La
foto rubata dagli inquirenti, di Lassaadi Briki, tunisino, e Mohammed
Waqas, pakistano, li mostra nello splendore di ogni fantasia da
immigrato, rilassati, curati, disinvolti, perfettamente integrati, a
fare liberamente la spesa. In una sorta di paradiso terrestre per
loro, se si conoscono gli ambienti di provenienza. E tuttavia il loro
sogno non è d’integrarsi ma di ferire in qualche modo chi li ha
ricevuti e “liberati”.
L’immigrazione
di questi anni non è come quella postbellica degli europei del Sud
verso l’Europa del Nord, o quella transatlantica un secolo-un
secolo e mezzo fa degli europei verso le Americhe. Quelle erano
emigrazioni intra-europee. Erano curate, con visti, biglietti, prenotazioni, richieste
eccetera.

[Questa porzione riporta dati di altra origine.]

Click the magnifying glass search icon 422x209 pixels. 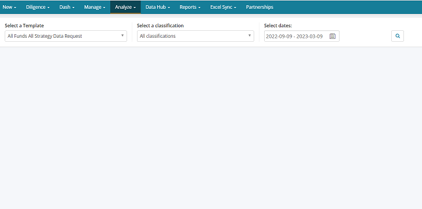[398, 36]
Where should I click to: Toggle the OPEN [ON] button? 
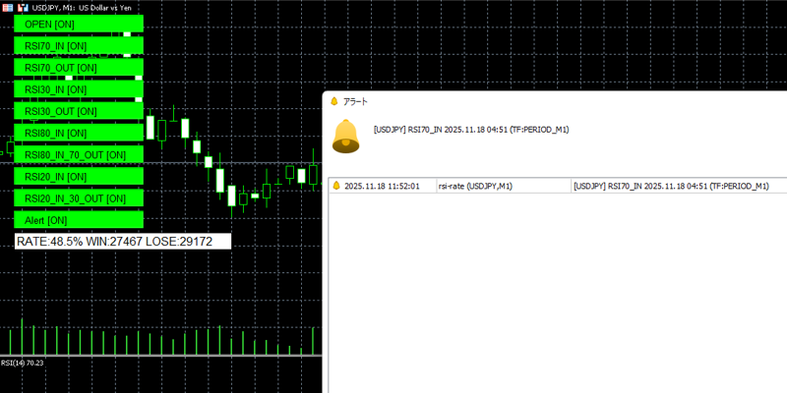pos(79,24)
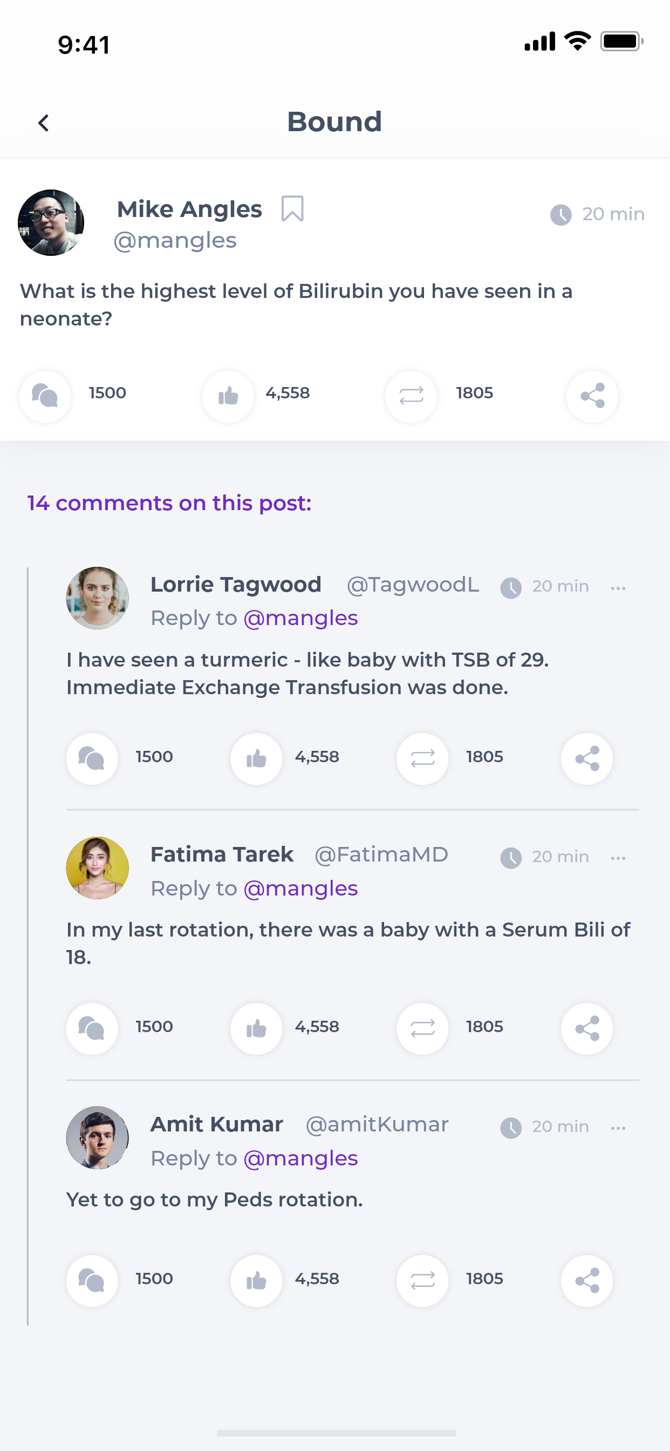The image size is (670, 1451).
Task: Share Amit Kumar's comment
Action: point(587,1281)
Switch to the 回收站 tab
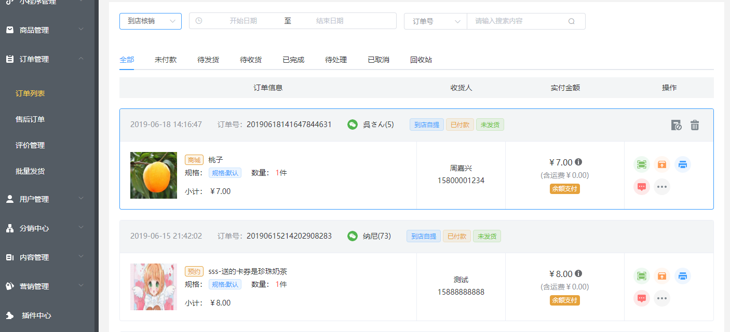Screen dimensions: 730x332 click(x=421, y=60)
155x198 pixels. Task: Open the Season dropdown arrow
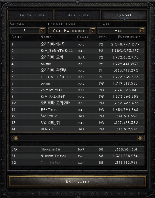(x=42, y=31)
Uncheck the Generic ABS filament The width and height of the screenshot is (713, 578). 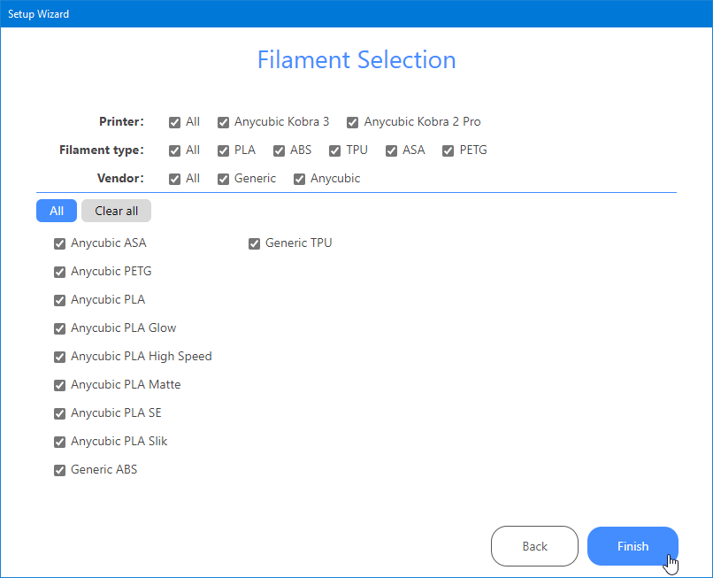[60, 470]
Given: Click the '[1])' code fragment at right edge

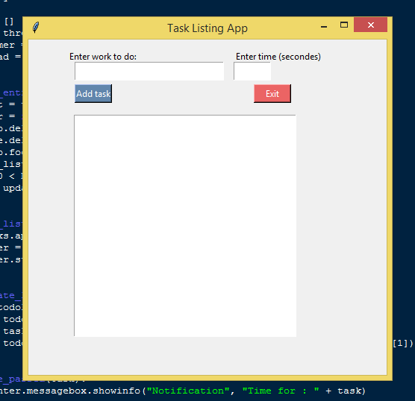Looking at the screenshot, I should tap(402, 343).
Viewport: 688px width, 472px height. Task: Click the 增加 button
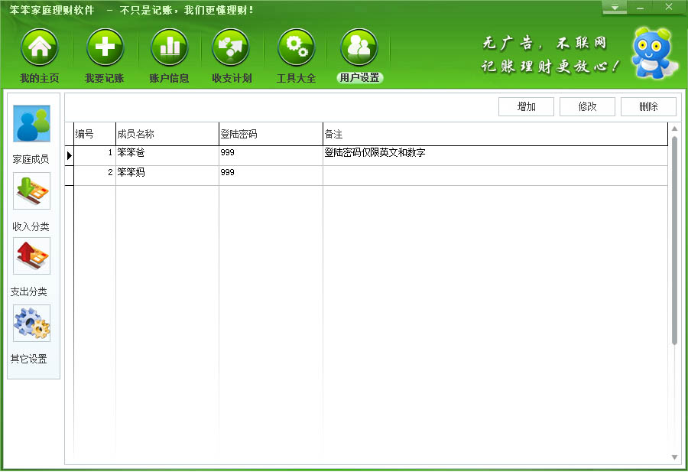(526, 106)
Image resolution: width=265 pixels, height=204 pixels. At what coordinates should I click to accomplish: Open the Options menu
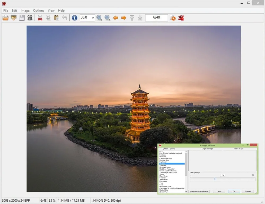click(38, 11)
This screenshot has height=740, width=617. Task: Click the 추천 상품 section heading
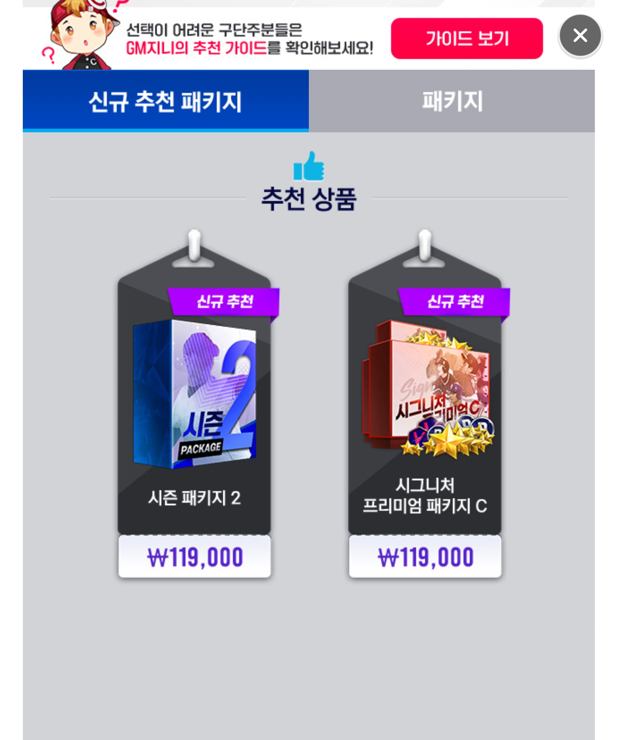pos(309,199)
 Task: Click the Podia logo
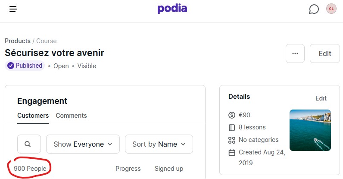point(172,9)
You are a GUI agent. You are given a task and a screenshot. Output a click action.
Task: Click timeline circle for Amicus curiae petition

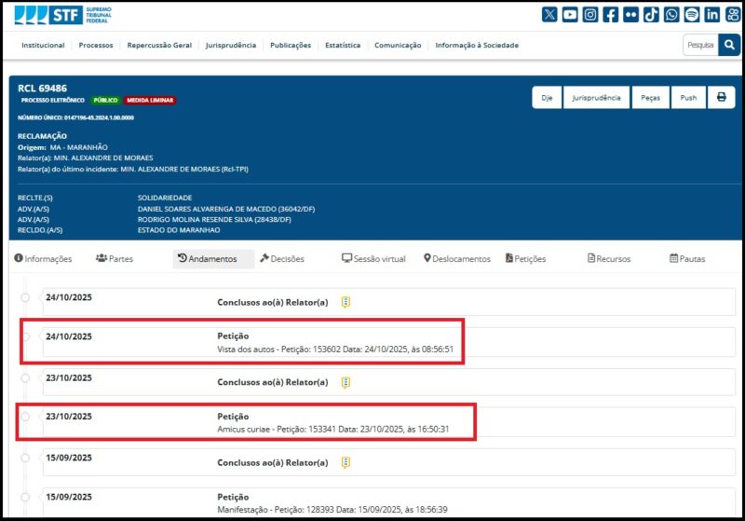[x=25, y=417]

E soprattutto avvenivano all’interno di un mondo che, per
quanto si voglia diminuire il peso e il senso di Europa, condivideva
tutto, eccetto la ricchezza.
Gli immigrati andavano allora ad altre
“Europe”, con i quali avevano in comune, se non le classi dirigenti e il benessere, la moralità e i principi delle leggi. I “barconi” sono
un’immigrazione, benché vicina, e anzi quasi di frontiera, da un
altro mondo. Per secoli rancoroso, per ragioni di cultura storica e
politica più che di religione – come tale è anche avvertito,
nella percezione comune (non critica, ma sostanziale).